Schumer: Senate Report ‘Strengthened Argument’ For Jan. 6 Commission

Senate Majority Leader Chuck Schumer (D-N.Y.) said Tuesday that huge gaps in a report released earlier in the day on January’s Capitol riot has “strengthened the argument” for a 9/11-style commission to investigate the events, which Senate Republicans have blocked.

The new report “hardly” made “any reference to the actual cause ― the actual impetus ― of the attack,” Schumer said. “With the exception of a brief reference to former President Trump’s remarks at the ellipse, Senate Republicans insisted that the report exclude anything having to do with the cause of the insurrection.”

“If anything,” he said, the report “has strengthened the argument for an independent commission on January the 6th.”

The bipartisan report authored by the Senate’s Homeland Security and Rules committees laid out the events of Jan. 6 in the greatest detail to date. But it still came up short on answers to key questions, such as why it took so long for authorities to mobilize. The report’s authors concluded that “no one could explain why [the D.C. National Guard] did not deploy until after 5:00 p.m.,” when a mob of rioters had breached law enforcement barricades and broken into the Capitol around three hours earlier to disrupt official certification of President Joe Biden’s election win.
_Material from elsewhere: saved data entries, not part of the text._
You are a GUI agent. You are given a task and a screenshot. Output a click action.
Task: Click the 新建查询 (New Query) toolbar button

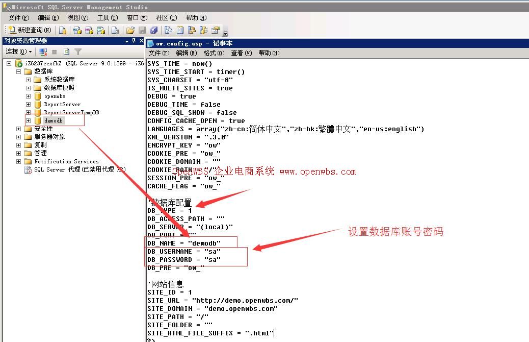(x=30, y=30)
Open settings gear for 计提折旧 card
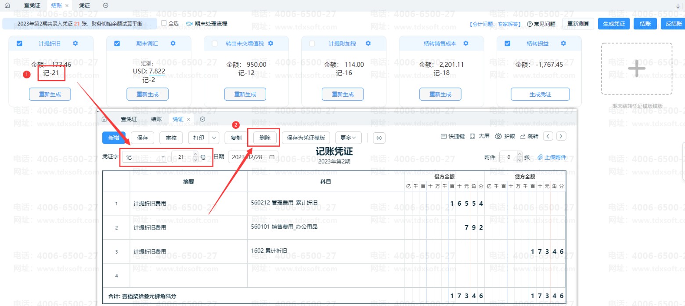This screenshot has width=685, height=306. click(x=76, y=44)
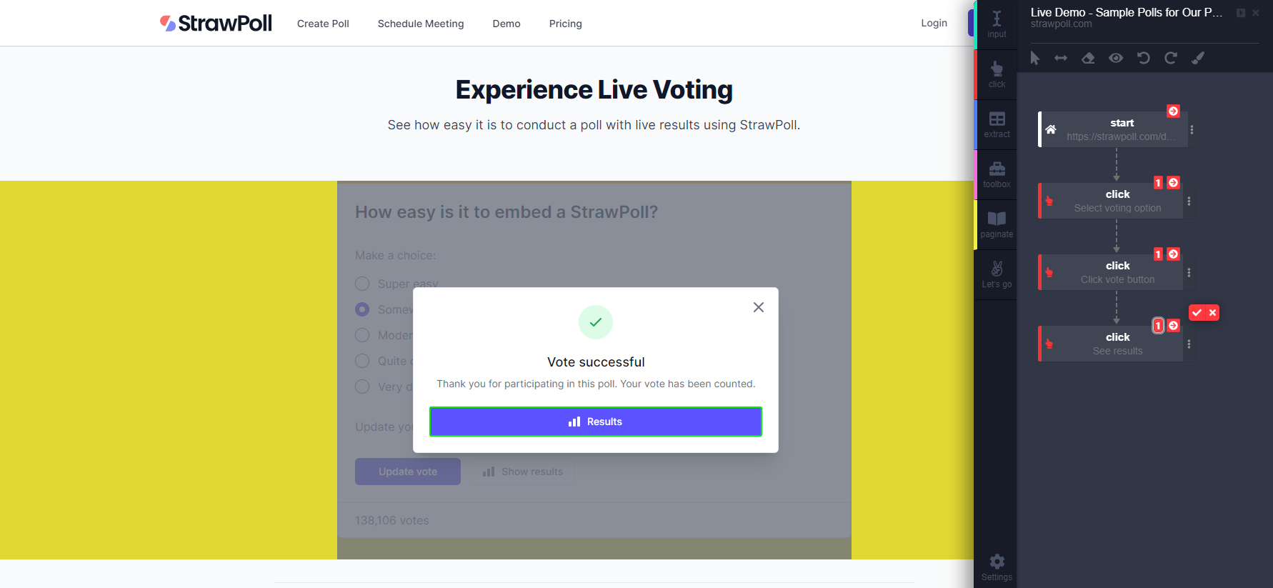Screen dimensions: 1273x588
Task: Select the click tool in the sidebar
Action: click(996, 74)
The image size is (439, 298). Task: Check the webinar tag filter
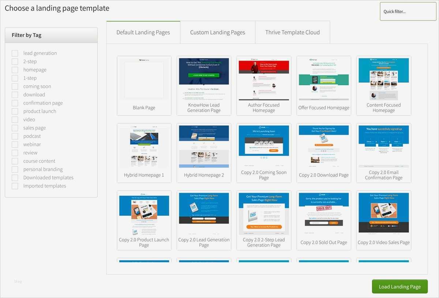click(15, 144)
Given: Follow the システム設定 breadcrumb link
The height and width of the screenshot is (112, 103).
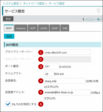Looking at the screenshot, I should point(11,4).
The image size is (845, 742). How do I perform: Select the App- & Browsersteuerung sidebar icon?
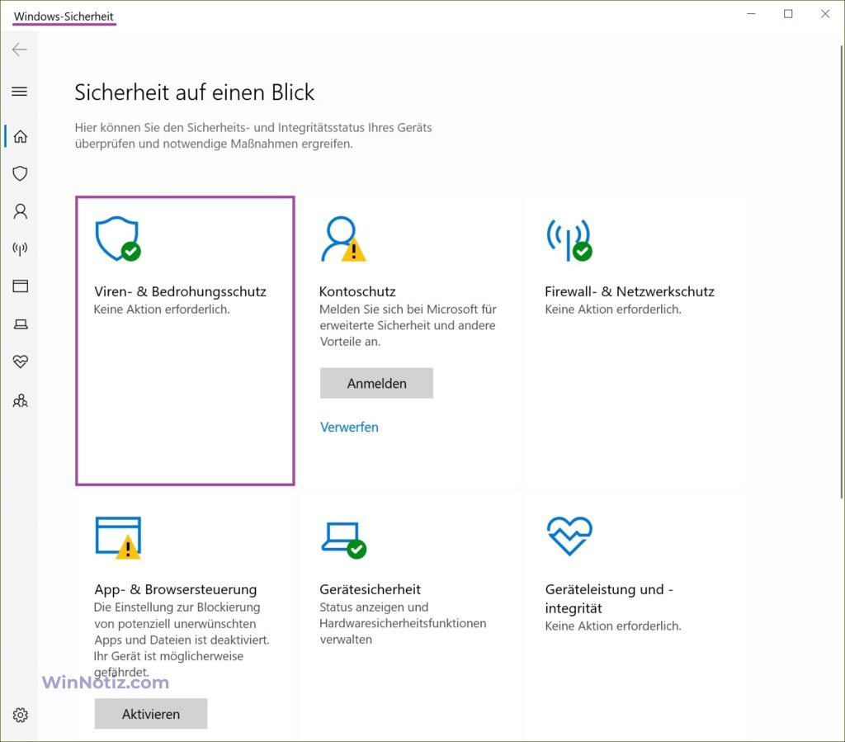(x=20, y=286)
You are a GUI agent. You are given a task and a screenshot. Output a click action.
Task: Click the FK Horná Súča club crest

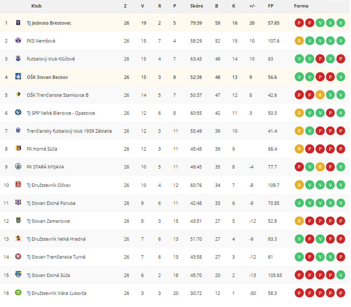tap(18, 148)
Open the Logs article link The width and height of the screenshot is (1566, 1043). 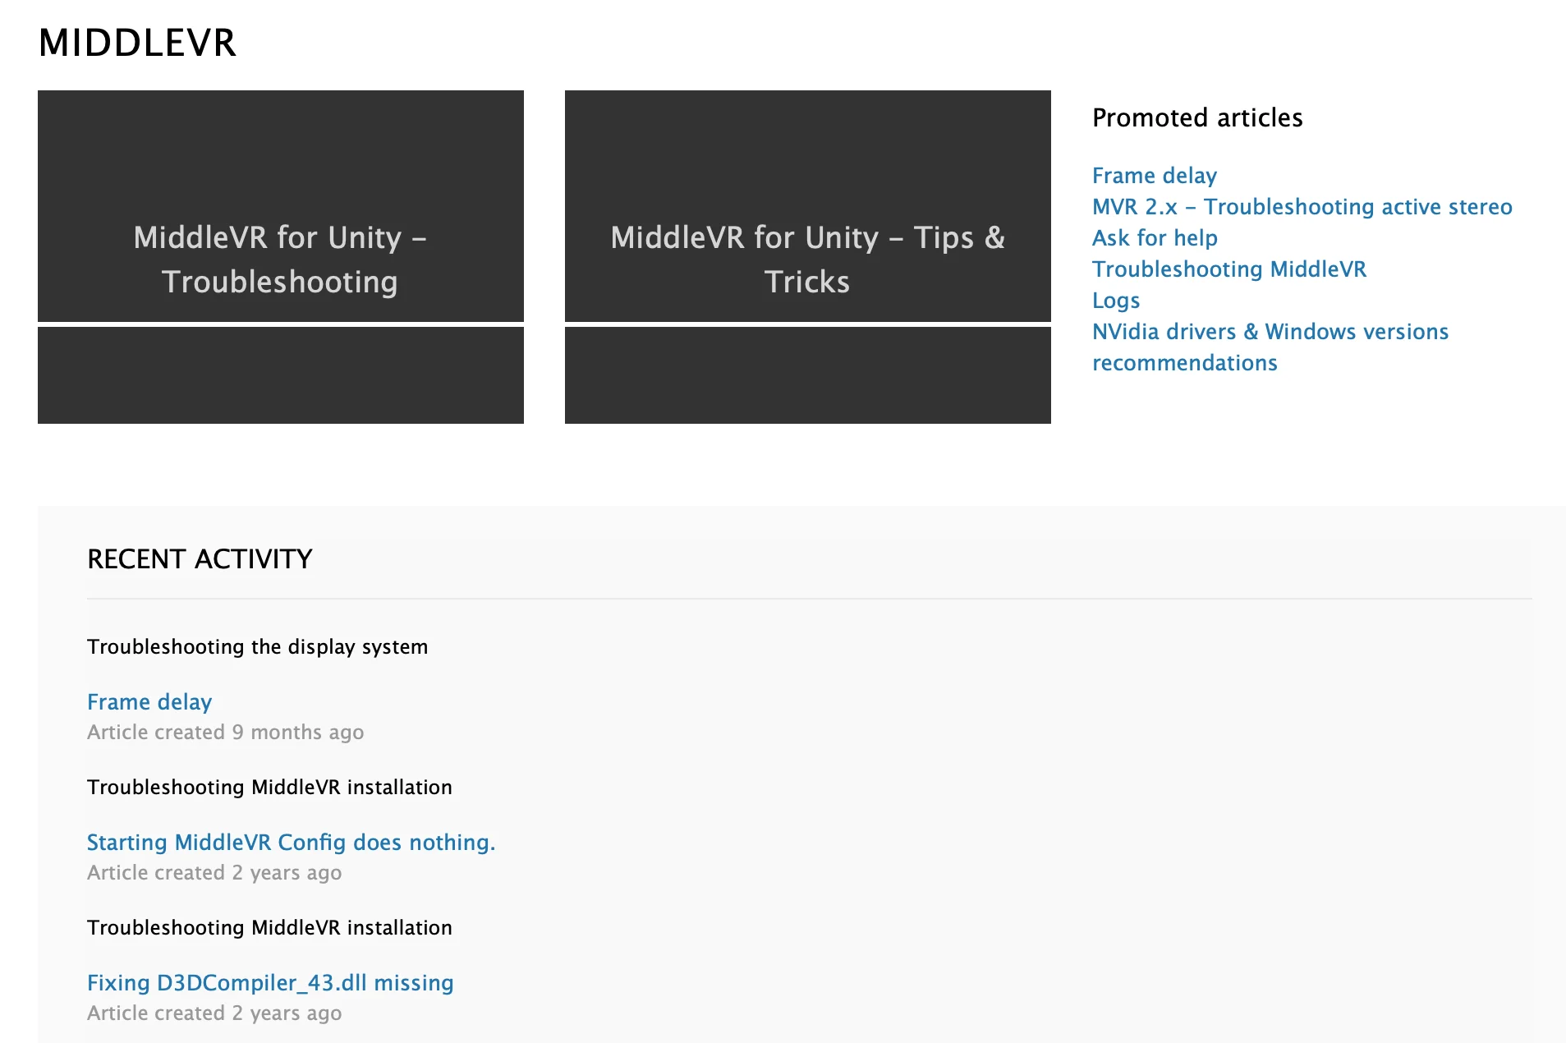coord(1116,301)
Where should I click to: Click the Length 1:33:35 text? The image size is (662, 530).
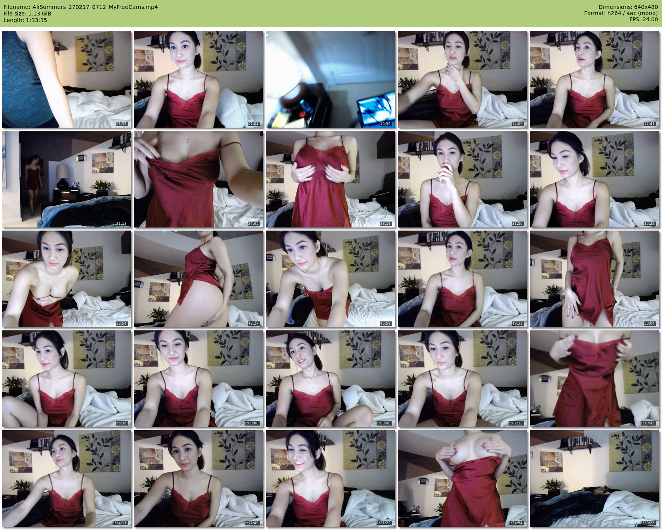(x=25, y=20)
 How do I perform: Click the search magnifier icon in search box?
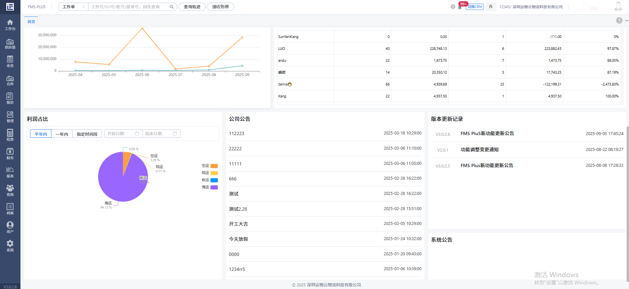[172, 7]
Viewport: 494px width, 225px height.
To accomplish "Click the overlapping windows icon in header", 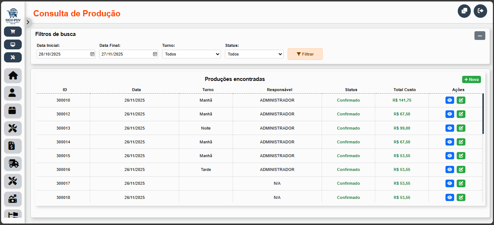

Included in the report is more complete information about what law enforcement knew about the potential for violence that day from social media posts and maps of the Capitol complex’s tunnel systems posted online. 

Multiple organizations ― including the FBI and Department of Homeland Security ― failed to fully comply with requests for information, the report notes.

Schumer said that he “reserves the right to bring legislation for an independent bipartisan commission to the Senate floor for another vote.” He said the same thing in a letter to colleagues shortly before Memorial Day, noting only that he would do so “at the appropriate time.” 

Senate Minority Leader Mitch McConnell (R-Ky.) remarked Tuesday that he would continue to oppose the commission because he felt currently available information to be sufficient.

“Today’s report is one of the many reasons I’m confident in the abilities of the existing investigations to uncover all actionable facts about the events of January 6,” McConnell said. “I’ll continue to support these efforts over any that seek to politicize the process, and I would urge my colleagues to do the same.”

Last month, led by McConnell, Republicans successfully prevented the chamber from taking up House-passed legislation that would authorize an independent commission ― the first use of the filibuster in Biden’s presidency. The Republicans did so despite emotional pleas from some of the officers who fought back against the mob and while ignoring negotiations that had taken place between Republicans and Democratic leadership. 

The partisan move has heaped pressure on Biden and Democratic leadership to quash the filibuster. But advocates face an uphill battle, as one key holdout, Sen. Joe Manchin (D-W.Va.), recommitted to opposing to the anti-filibuster movement this week.